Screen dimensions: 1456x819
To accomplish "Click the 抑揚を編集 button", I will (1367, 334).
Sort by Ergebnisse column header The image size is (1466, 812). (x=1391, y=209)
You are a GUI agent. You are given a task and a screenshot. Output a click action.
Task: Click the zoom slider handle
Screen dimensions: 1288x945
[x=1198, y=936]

◇ ◇ ◇ ◇

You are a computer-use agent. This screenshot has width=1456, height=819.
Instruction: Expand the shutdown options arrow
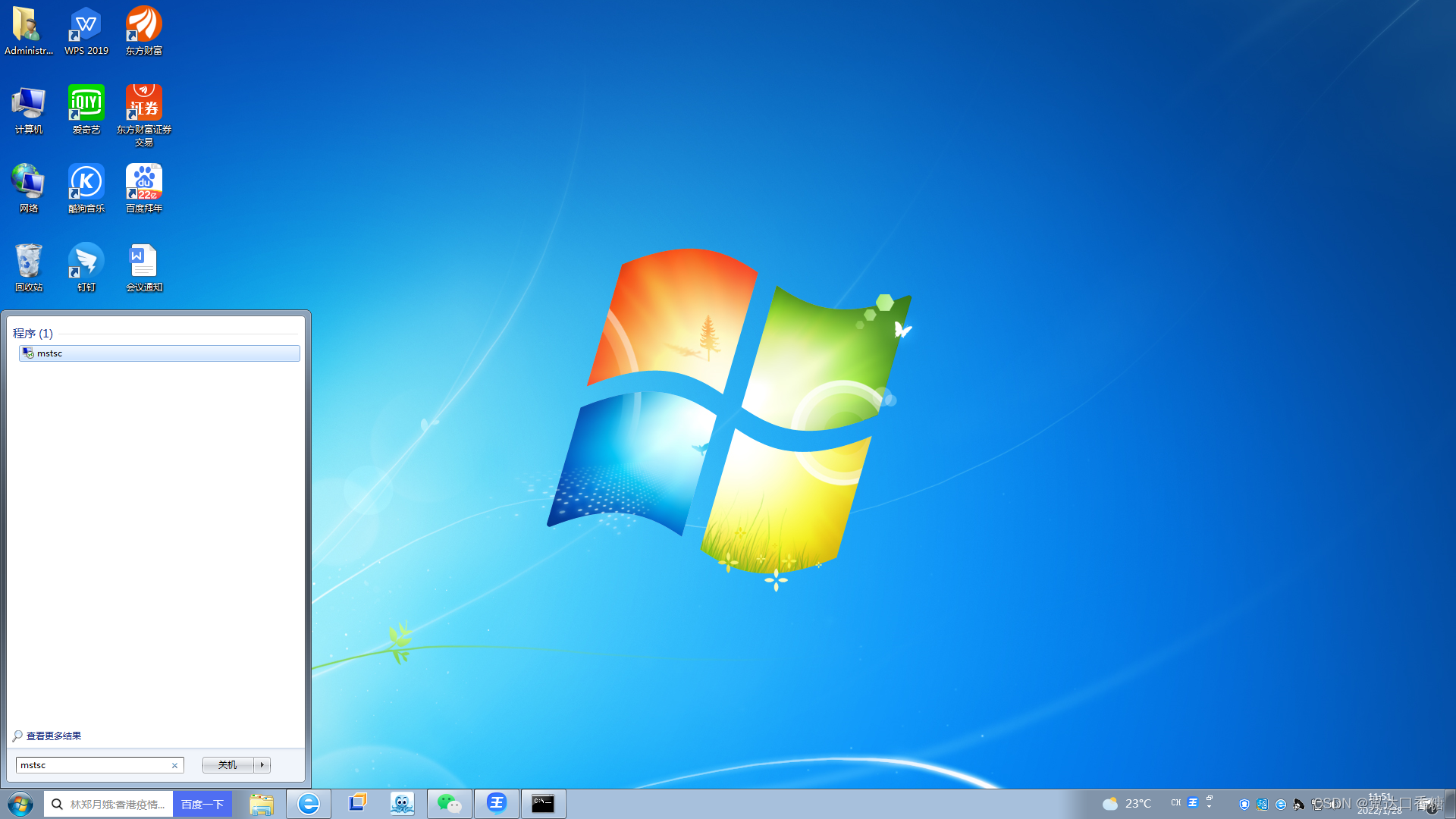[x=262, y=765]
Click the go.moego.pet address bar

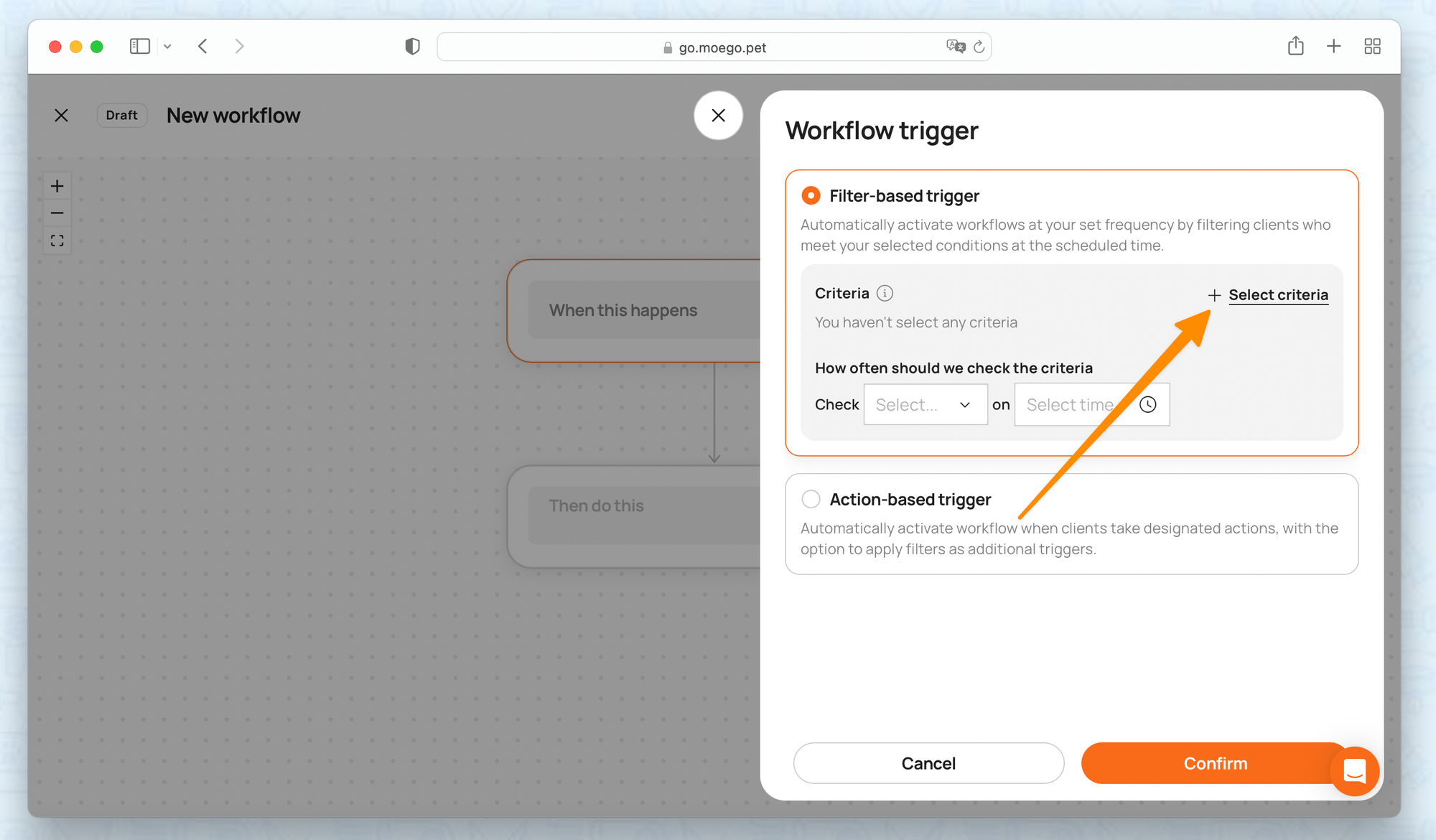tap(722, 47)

◇ ◇ ◇ ◇

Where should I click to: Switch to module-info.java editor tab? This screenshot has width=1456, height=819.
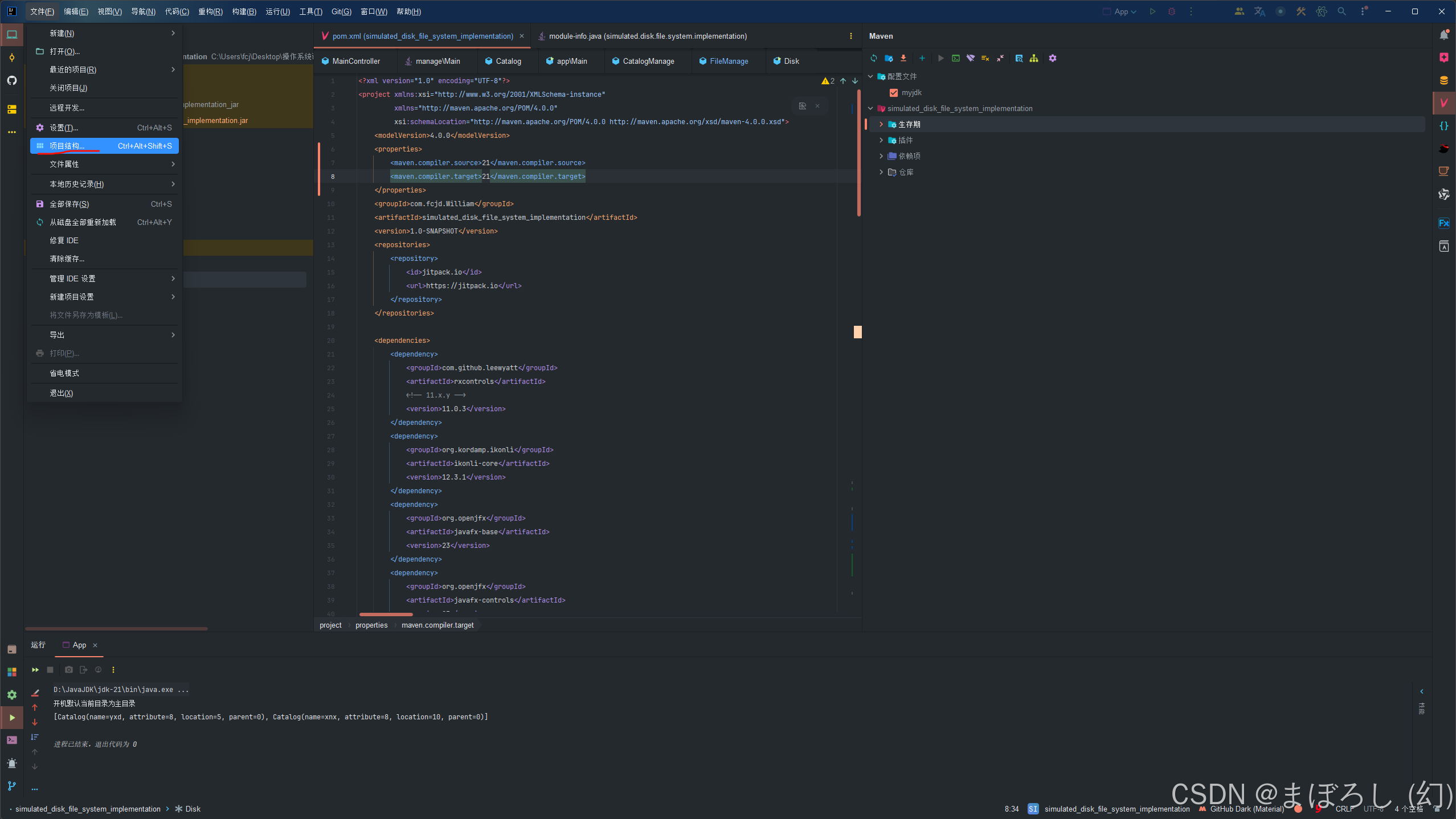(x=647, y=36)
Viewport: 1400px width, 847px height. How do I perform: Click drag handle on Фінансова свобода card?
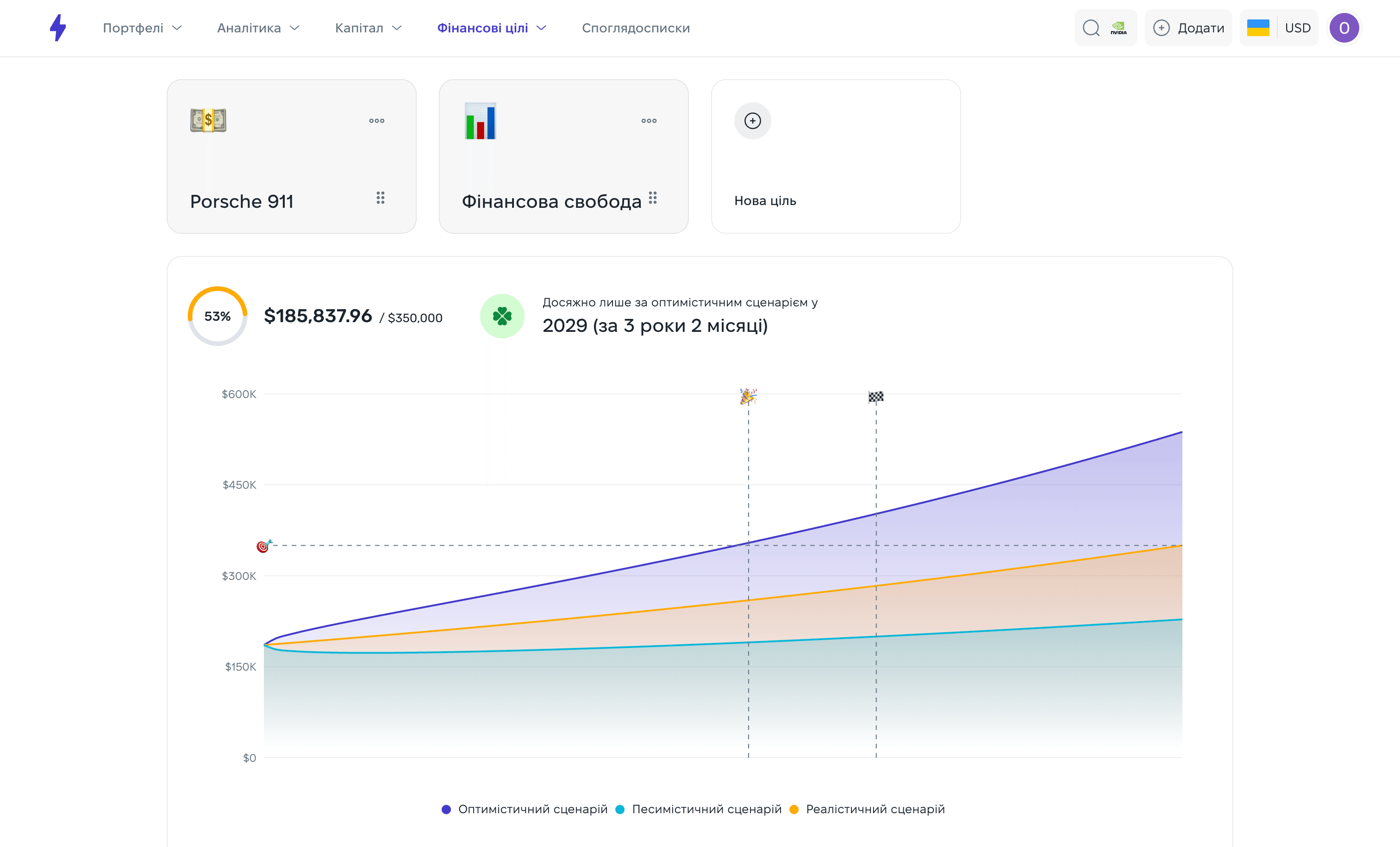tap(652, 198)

◇ ◇ ◇ ◇

Going through the entries above, tally every line that contains the string "agent", then state only the total.

2